Tout nous permet de ressentir une impressionnante sensation de réalisme et de vie, Mais aussi de grandeur, de liberté

Bien que le jeu soit « terminé » — Uncharted 4 est gold depuis maintenant plusieurs jours —, nous étions évidemment limités à l’exploration d’une petite zone d’un chapitre. Le dixième pour être précis. Autant vous dire qu’un nombre incalculable de spoilers étaient présents dans le carnet de notre cher aventurier, et nombreuses ont été les tentations de l’ouvrir. Et pourtant je n’ai pas cédé, et je dois avouer que c’est en partie grâce aux décors du jeu, me surprenant moi-même de m’arrêter à plusieurs reprises pour les contempler.

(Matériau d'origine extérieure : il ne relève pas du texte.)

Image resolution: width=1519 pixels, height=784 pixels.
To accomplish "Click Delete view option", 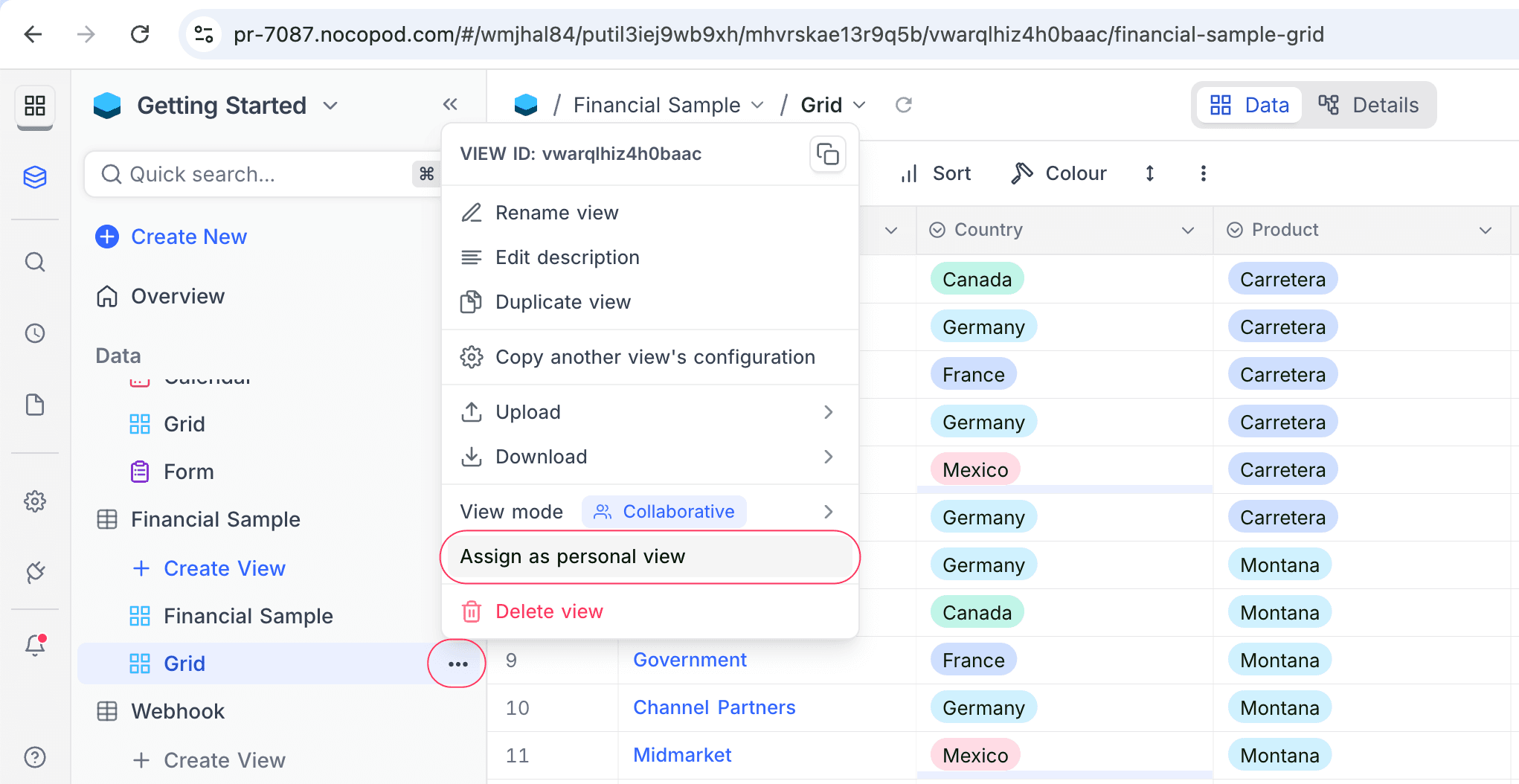I will pyautogui.click(x=549, y=611).
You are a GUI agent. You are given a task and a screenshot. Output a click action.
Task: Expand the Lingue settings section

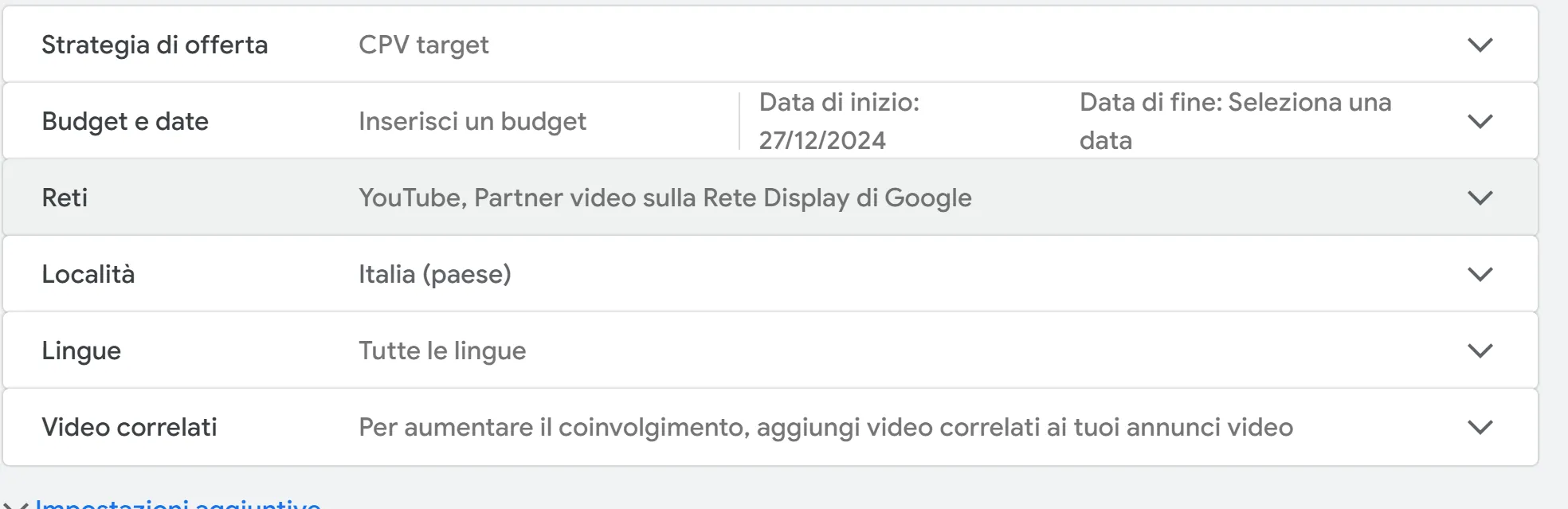tap(1480, 350)
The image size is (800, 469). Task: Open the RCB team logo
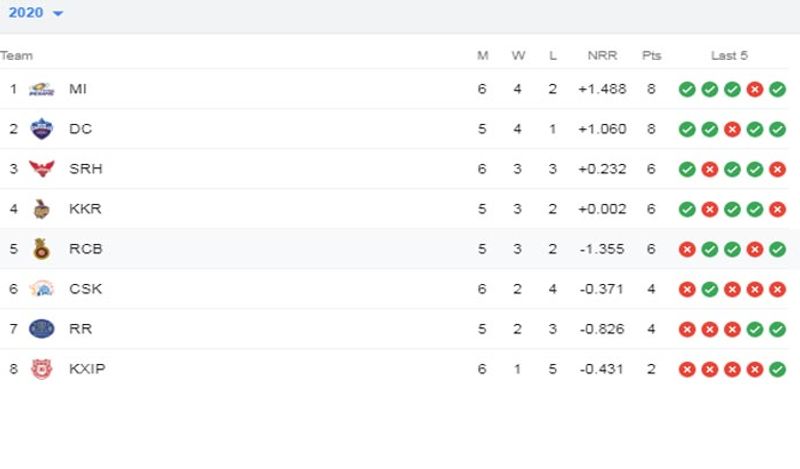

Au-delà de la direction artistique assez spectaculaire, on parle ici d’effets de vent, de lumières ou d’eau excellemment réussis. Le studio a fait un gros effort sur les petits détails « anecdotiques » qui renforcent la cohérence d’Uncharted 4, tels des lémuriens malgaches se faufilant entre les rochers à l’arrivée de notre héros, la présence de troupeaux vivants et actifs hors de notre portée, ou encore, la gestion de la poussière et de la saleté sur nos personnages et les objets. Nathan, accompagné de Sullivan et de Sam, se promène à travers l’eau, la boue, dans un décor tropical, surplombé par une énorme chaîne montagneuse visible au-delà l’horizon, et ça en jette ! Tout nous permet de ressentir une impressionnante sensation de réalisme et de vie…

… Mais aussi de grandeur, de liberté : tout est plus vaste dans cette phase d’essai, et les développeurs ont intégré dans cette espace divers lieux à visiter, telle une grotte, des ruines d’anciennes habitations, une cascade ou un puit. Ce sont des exemples parmi tant d’autres, où vous pourrez y découvrir quelques trésors, mais aussi du contenu narratif, le tout dans une ambiance toujours travaillée et cohérente. Même les éléments avec une interaction envisageable, ceux qui étaient si visibles à une époque, ont eu droit à un lifting. Vous vous rappelez ces briques jaunes, qui faisaient tache dans Uncharted 2, symbolisant les points d’accroches de Nate ? Ici toutes les prises sont implantées dans les décors, pour un rendu plus immersif. Vous serez sûrement capable de les discerner encore, ne serait-ce que par leur forme, mais toujours est-il qu’aucun élément ne fait incrusté par la force.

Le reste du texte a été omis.